• November 5, 2024

Improving the TPD

 Improving the TPD

Enforcing basic safety and quality standards within the EU was critical in order to protect consumers and create a level playing field for vaping products, according to Yasuhiro Nakajima, vice president, reduced-risk products at Japan Tobacco International.
Wring a Thought Leader in the Parliament Magazine yesterday, Nakajima said the EU’s revised Tobacco Products Directive (TPD) had created a common framework that had provided the flexibility for vaping to flourish in those member states that were comfortable with it while maintaining safeguards demanded by other countries.
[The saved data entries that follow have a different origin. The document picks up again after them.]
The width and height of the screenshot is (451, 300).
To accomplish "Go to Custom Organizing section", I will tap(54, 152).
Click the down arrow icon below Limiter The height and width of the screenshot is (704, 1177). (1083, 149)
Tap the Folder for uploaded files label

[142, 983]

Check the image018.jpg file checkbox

Yet the TPD was not perfect, he said. For instance, relying just on the TPD’s self-notification system was a high-risk approach to ensuring quality.
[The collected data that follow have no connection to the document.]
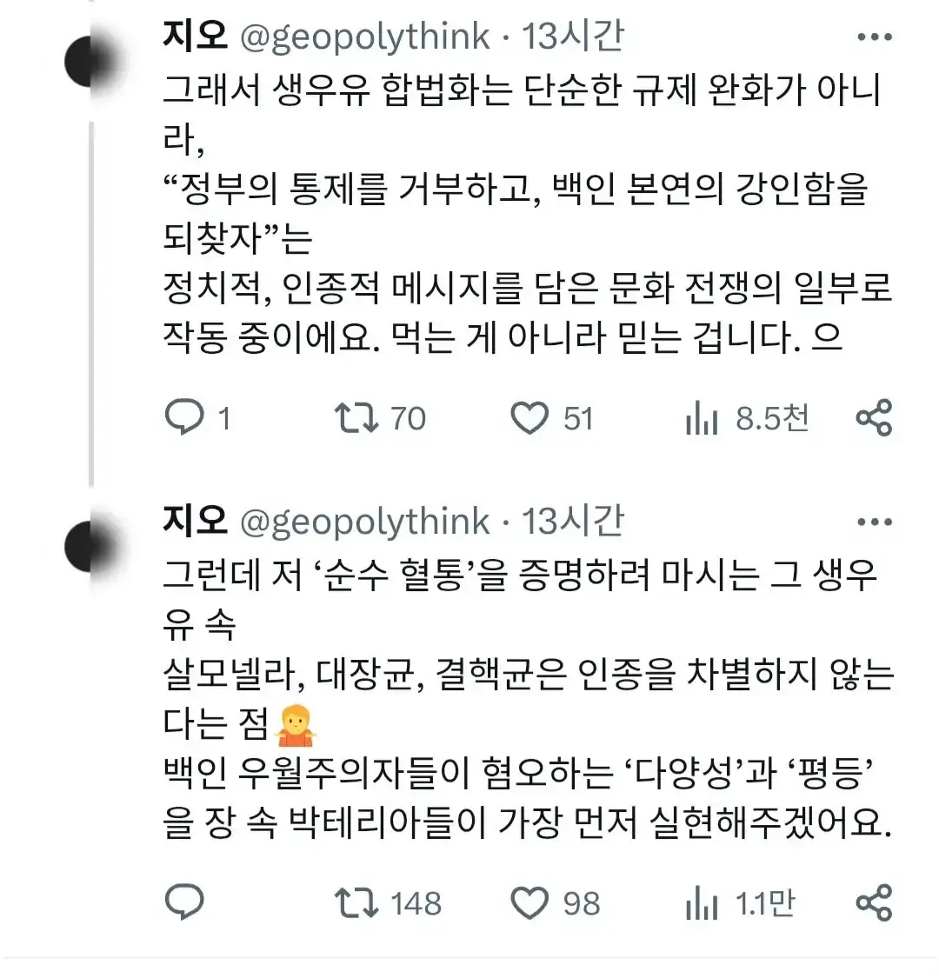Share the first tweet
The height and width of the screenshot is (978, 939).
(874, 417)
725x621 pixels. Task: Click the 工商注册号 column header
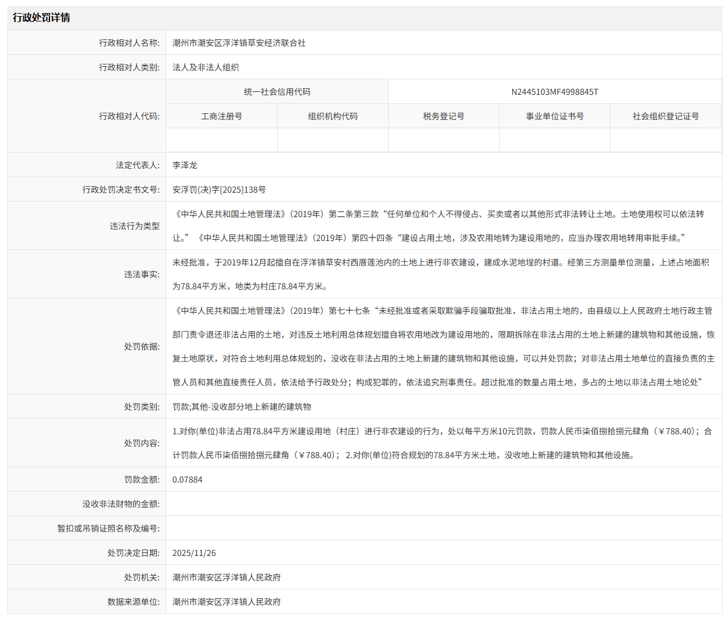point(222,116)
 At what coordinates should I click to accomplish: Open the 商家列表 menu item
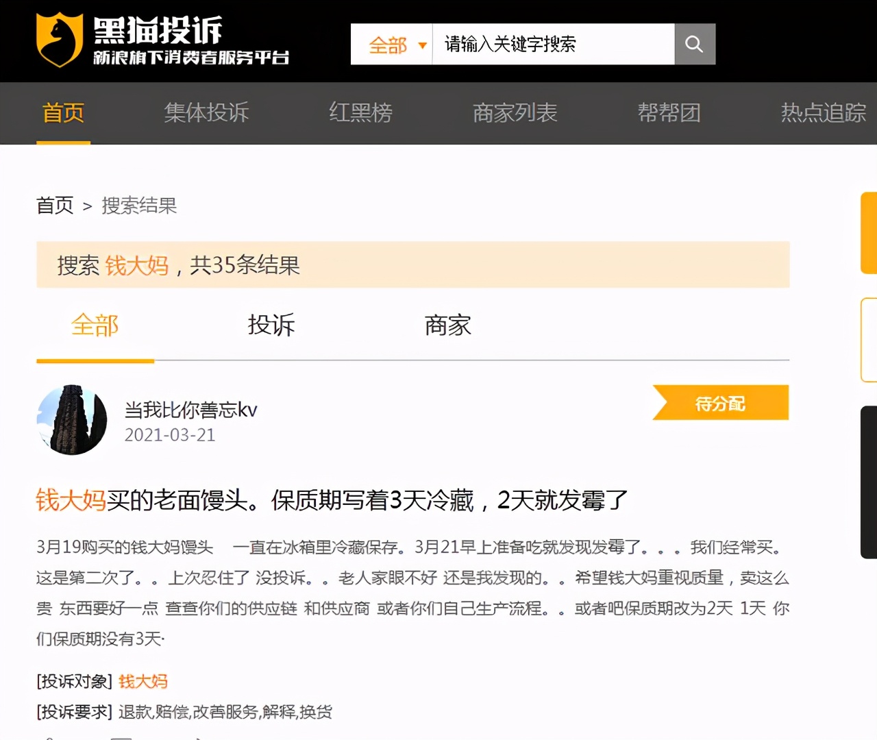tap(514, 113)
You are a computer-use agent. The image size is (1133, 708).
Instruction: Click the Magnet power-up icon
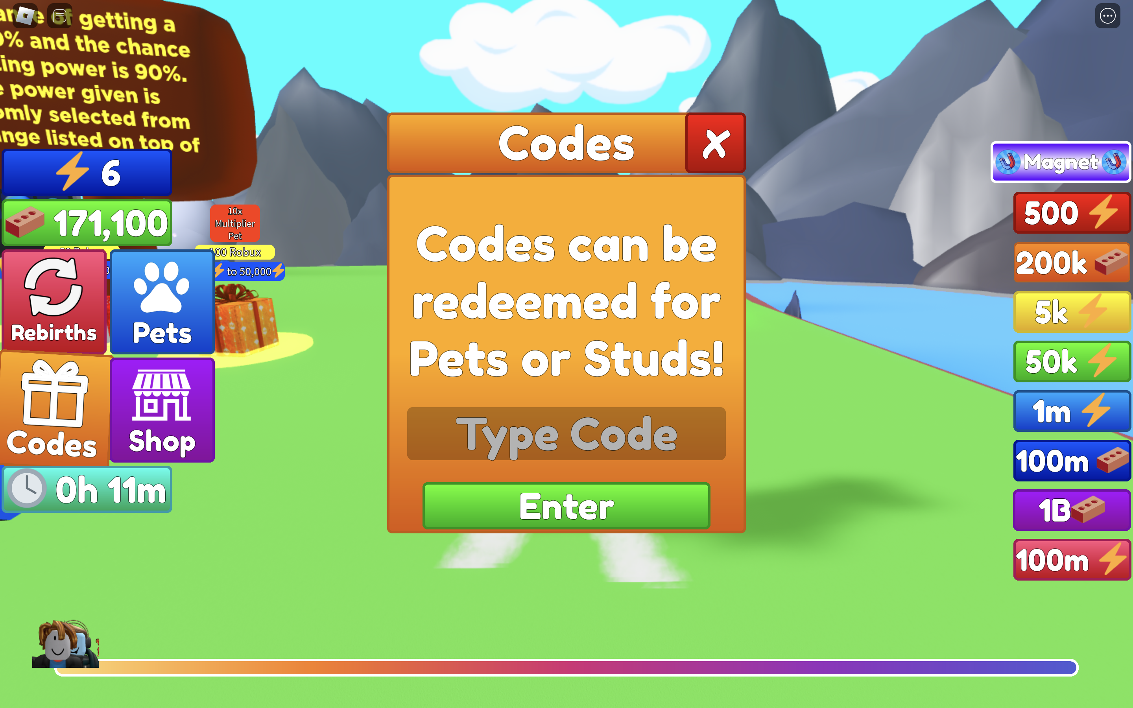(1057, 162)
‘Enforcing basic safety and quality standards is critical in order to protect consumers and create a level playing field for vaping products,’ he said. ‘To not do so would only benefit the unscrupulous.’
The notification problem, Nakajima said, had been compounded by another unintended consequence of TPD rules on e-cigarettes: the fast-growing short-fill e-liquid market. Consumers wanted bigger refill bottles than the TPD allowed. ‘The result is them topping up unregulated non-nicotine bottles with regulated nicotine shots,’ he said. ‘Do health officials know what is in those non-nicotine liquids? No – and this needs to change.’
A final challenge was consumer ignorance on the scientific consensus on vaping’s reduced-risk potential, he said. Public health officials were concerned about the growing gap between what scientists say and what the public believes.
‘The easy solution would be for the European Commission to pass the problem onto manufacturers,’ he said. ‘We could help close the gap if we were allowed to communicate science-based messages to adult consumers.
‘Amendments to the EU rule book should be built on the expert view that vaping products are very different to combustible ones and therefore warrant an entirely different, and more liberal, consumer communication framework.’